Jawaban Cipto sangat mencengangkan bagi
orang yang mendengarnya, dimana pada saat itu memang lingkungan masyarakat pada
waktu itu adalah masyarakat feodal. Yang masih ketat dalam masalah jongkok dan
sembah.
Pak Mangunkusumo kemudian memberikan
pandangan kepada Cipto tentang sekolah dokter yang baru dibuka di kota Betawi.
Dengan pasti Cipto mengiayakan untuk melanjutkan sekolah dokter dgn waktu tujuh
tahun lamanya kala itu.
Di STOVIA, Cipto termasuk golongan siswa
terbaik. Bakatnya yang besar itupun diketahui oleh gurunya, “En begaufld leerfing”
(murid yang berbakat besar) kata gurunya. Cipto adalah anak yang selalu
menunjukkan kesungguhan tampak dari raut wajahnya. Sekilas pandang Cipto nampak
sebagai seorang pendiam, namun hal itu tak berarti dia tak pernah tertawa.
Kalau tertawa, terasa sejuklah bagi siapa saja yang mendengarnya. Dia juga
siswa yang paling sering mendebat dan berpidato. Dari pada pergi berpesta lebih
suka dia dikamar membaca buku atau datang ke ceramah-ceramah.

**Potongan Data**
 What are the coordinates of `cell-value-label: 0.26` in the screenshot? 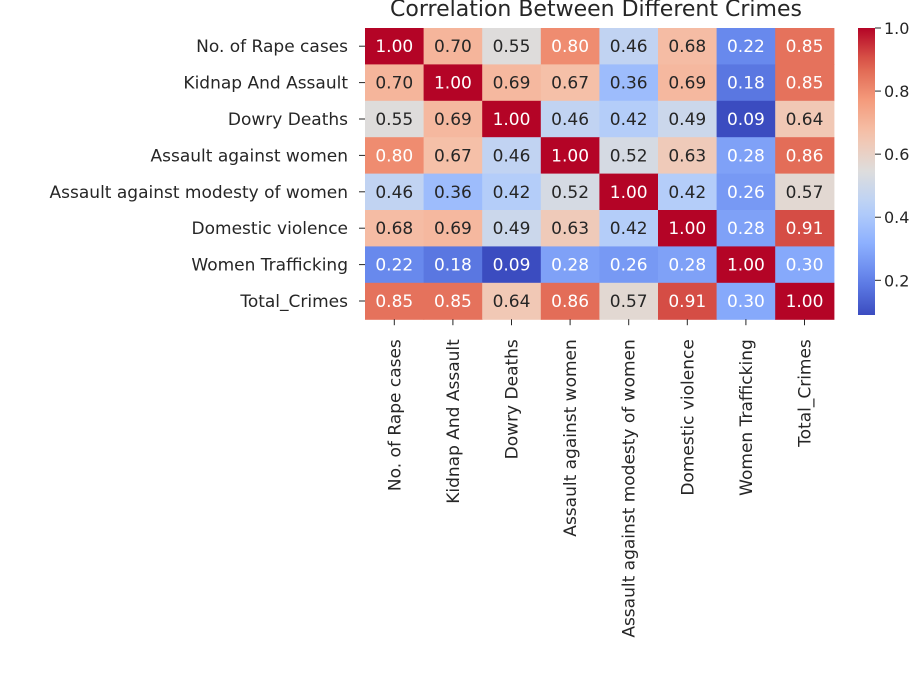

**Petunjuk Tugas**
Tukar "berpidato" dengan "berorasi" pada kutipan tentang Cipto, lalu tulis ulang bagian yang dimulai dari "Kalau tertawa, terasa" dan berakhir di "datang ke ceramah-ceramah.".

**Jawaban Tugas**
Kalau tertawa, terasa sejuklah bagi siapa saja yang mendengarnya. Dia juga
siswa yang paling sering mendebat dan berorasi. Dari pada pergi berpesta lebih
suka dia dikamar membaca buku atau datang ke ceramah-ceramah.